[Document section]
Its five-member board is currently **appointed**, not elected, exactly as described in **K.S.A. 27-330(b)**:

- 3 members: Topeka residents appointed by the Mayor of Topeka and confirmed by the City Council.
- 2 members: Shawnee County residents living outside Topeka city limits, appointed by the Shawnee County Board of Commissioners.

Each serves a 3-year term (max 3 consecutive terms), and no city or county governing-body members may serve on the board after 1980.

### How to Change It to an Elected Board Under Kansas Law
The board structure is fixed by **state statute**, not by local ordinance, charter, or the authority's own rules. The only way to make election mandatory is for the **Kansas Legislature** to pass a bill that amends K.S.A. 27-330 (and any related sections in the airport authorities act) to replace the appointment process with a popular election process. The new language would need to specify details such as:

- Which voters elect the board (e.g., all registered voters in the MTAA's taxing district, which is generally Shawnee County or the relevant portion).
- Election timing, districts or at-large seats, terms, qualifications, etc.
- Any transition rules for current board members.

Records of locating words and elements
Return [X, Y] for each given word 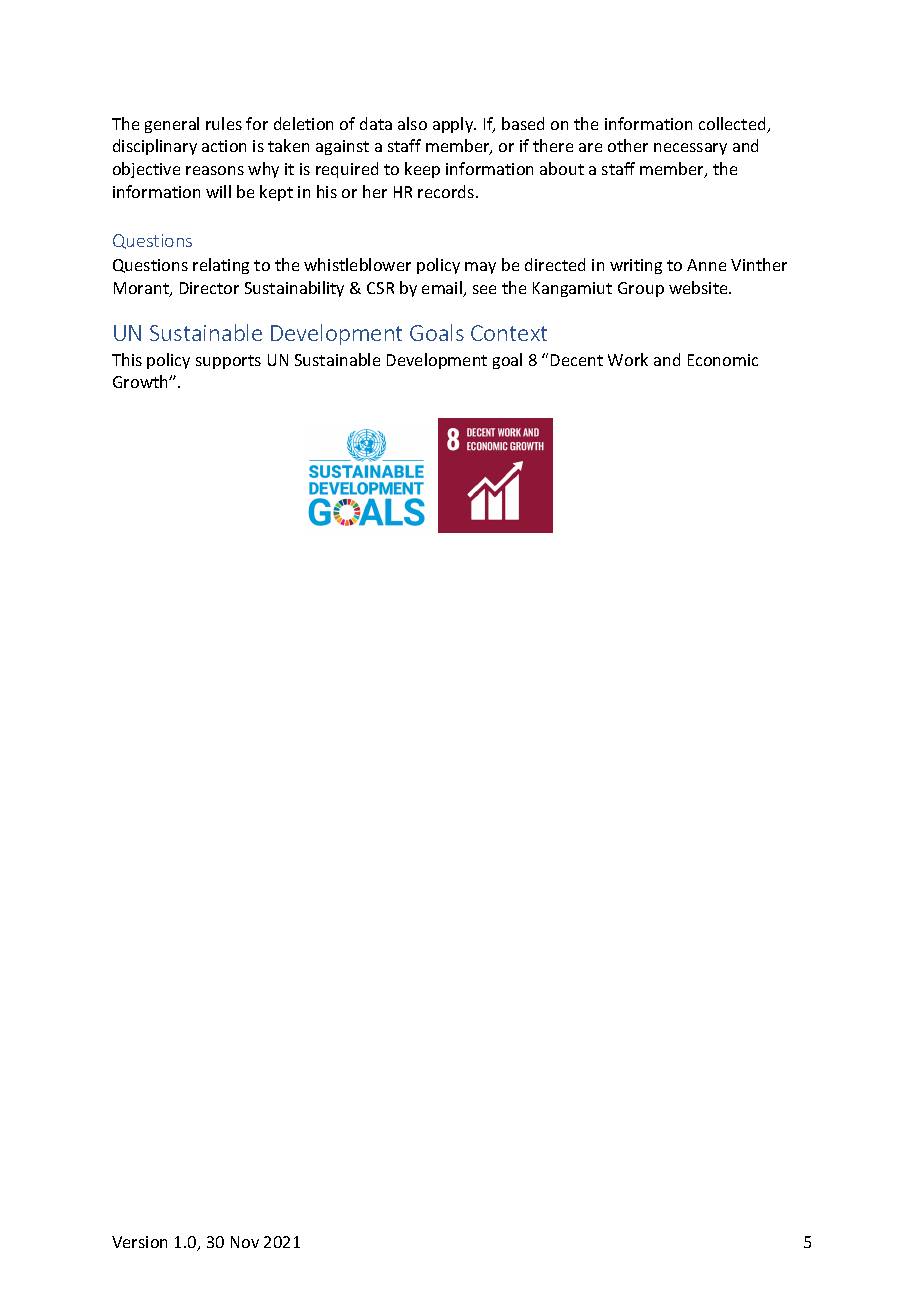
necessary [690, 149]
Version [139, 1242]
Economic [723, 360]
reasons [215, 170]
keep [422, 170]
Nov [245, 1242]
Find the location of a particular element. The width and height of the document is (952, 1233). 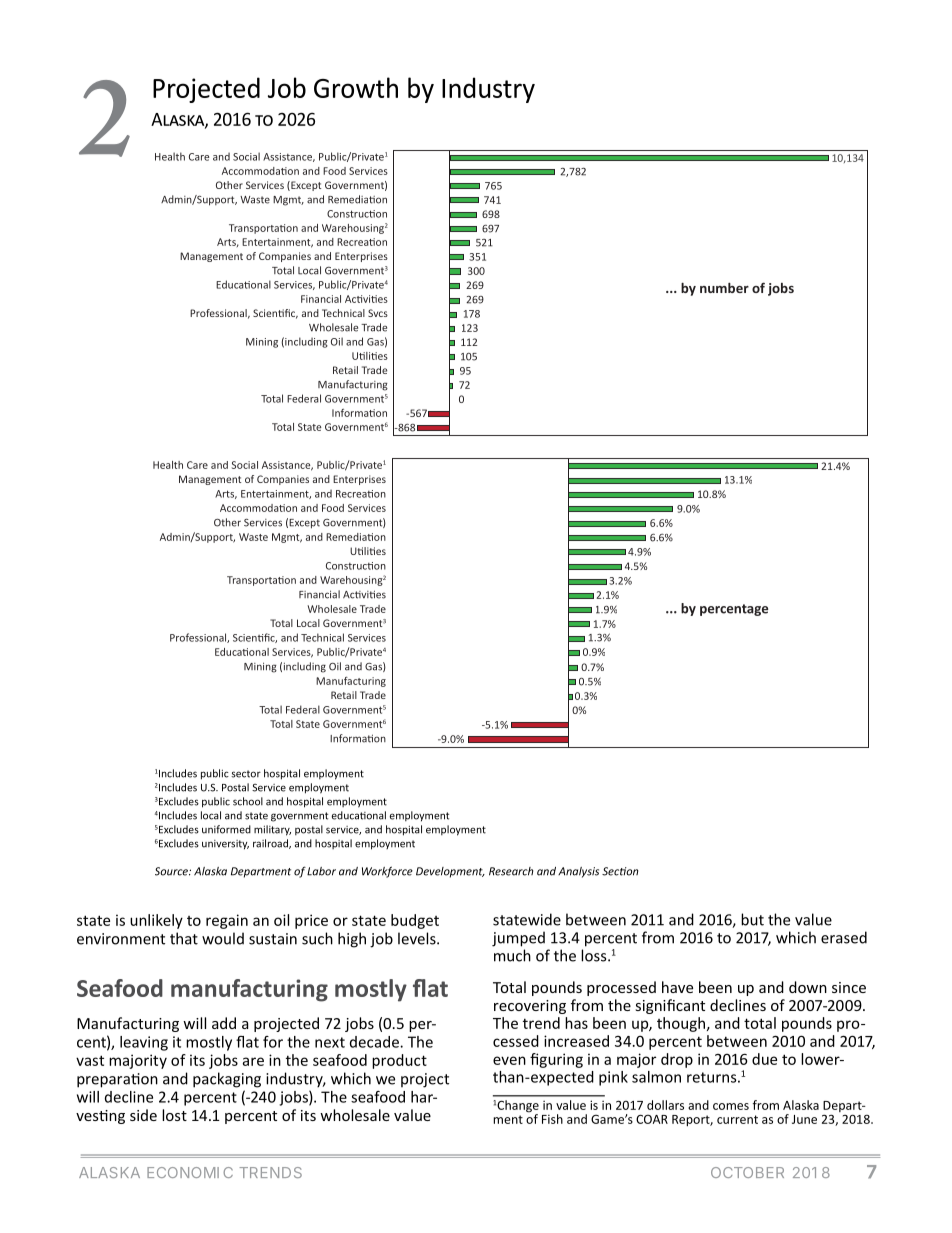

[Tasks for this exercise]
a - Decide whether each statement agrees with the passage on the airport authority board, answering yes or no and quoting the passage's deciding words: (i) Two of the five board members are appointed by the Mayor of Topeka. (ii) Each board member serves a 3-year term. (iii) A local ordinance could change the board to an elected one.
b - Answer these questions from the passage on the airport authority board:
(i) Who appoints the board members living outside Topeka city limits?
(ii) How many consecutive terms may a board member serve at most?
(iii) Which body must pass a bill to make election of the board mandatory?
c - Rewrite the part of the passage on the airport authority board starting at "### How to Change" and ending at "current board members.", substituting "measure" for "bill".

[Solutions to each task]
a -
(i) No: "3 members: Topeka residents appointed by the Mayor of Topeka and confirmed by the City Council."
(ii) Yes: "Each serves a 3-year term (max 3 consecutive terms)"
(iii) No: "not by local ordinance, charter, or the authority's own rules."

b -
(i) The Shawnee County Board of Commissioners.
(ii) Three.
(iii) The Kansas Legislature.

c -
### How to Change It to an Elected Board Under Kansas Law
The board structure is fixed by **state statute**, not by local ordinance, charter, or the authority's own rules. The only way to make election mandatory is for the **Kansas Legislature** to pass a measure that amends K.S.A. 27-330 (and any related sections in the airport authorities act) to replace the appointment process with a popular election process. The new language would need to specify details such as:

- Which voters elect the board (e.g., all registered voters in the MTAA's taxing district, which is generally Shawnee County or the relevant portion).
- Election timing, districts or at-large seats, terms, qualifications, etc.
- Any transition rules for current board members.